Yeah, that's right, when you're a mayor in Lithuania, and you don't like where a car is parked you can run that shi- over with a tank. I'd also like to take the opportunity to announce my candidacy for mayor of Lithuania. A lot of people are probably thinking, wait, Lithuania has towns or hamlets or some shi- like that, you can't just run for mayor of Lithuania, Andrew. Guess what? You're either with me or you're getting run over by a tank.

Monday, September 5, 2011

Sick

When I'm feeling down I just link to posts from The Guardian. Brits are funny, but they don't always love Americans now do they?
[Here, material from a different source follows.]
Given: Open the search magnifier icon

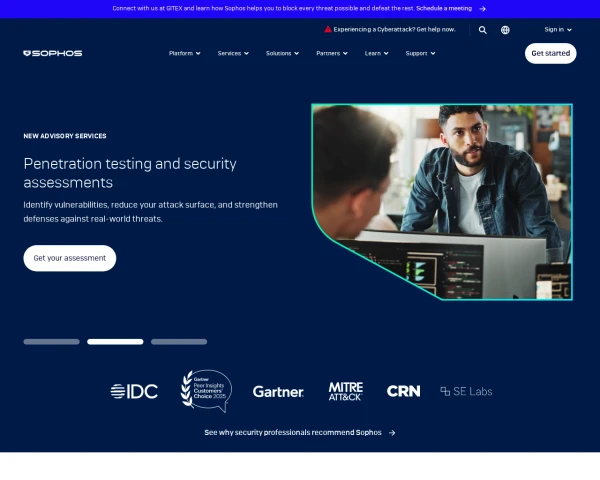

To be fair, they sort of set the highest bar possible for colonial interference and general malfeasance, such that, critiques, though warranted, may in fact be heightened by the embarrassment of their own prior ills. What we need is a nuanced defense of American imperialism. I say we turn to an American. Hey, at least I'm not quoting Harper's again. I eat sleep and drink terror alerts. However, that being said, perhaps it's time to wind down all those pesky foreign wars and maybe get out of Korea for a while. Are we really still fighting there? I think the main government program we should taper back on is foreign occupation. However, this would require us to get rid of a lot of military bases in places that we are not welcome. And what would those places do without us? Probably stop resenting a little. Lord knows with all the secular humanists out there we should be able to get this done? I thought it was all those pesky right wing Christians keeping our country at war under Bush. But, huh, it turns out under the new guy we still don't mind ramping up troops and firing off some missiles. As it turns out, people are not rational and our foreign policy is complex. However, it's probably time to take our complex foreign policy and put it work domestically. Also, I am sick.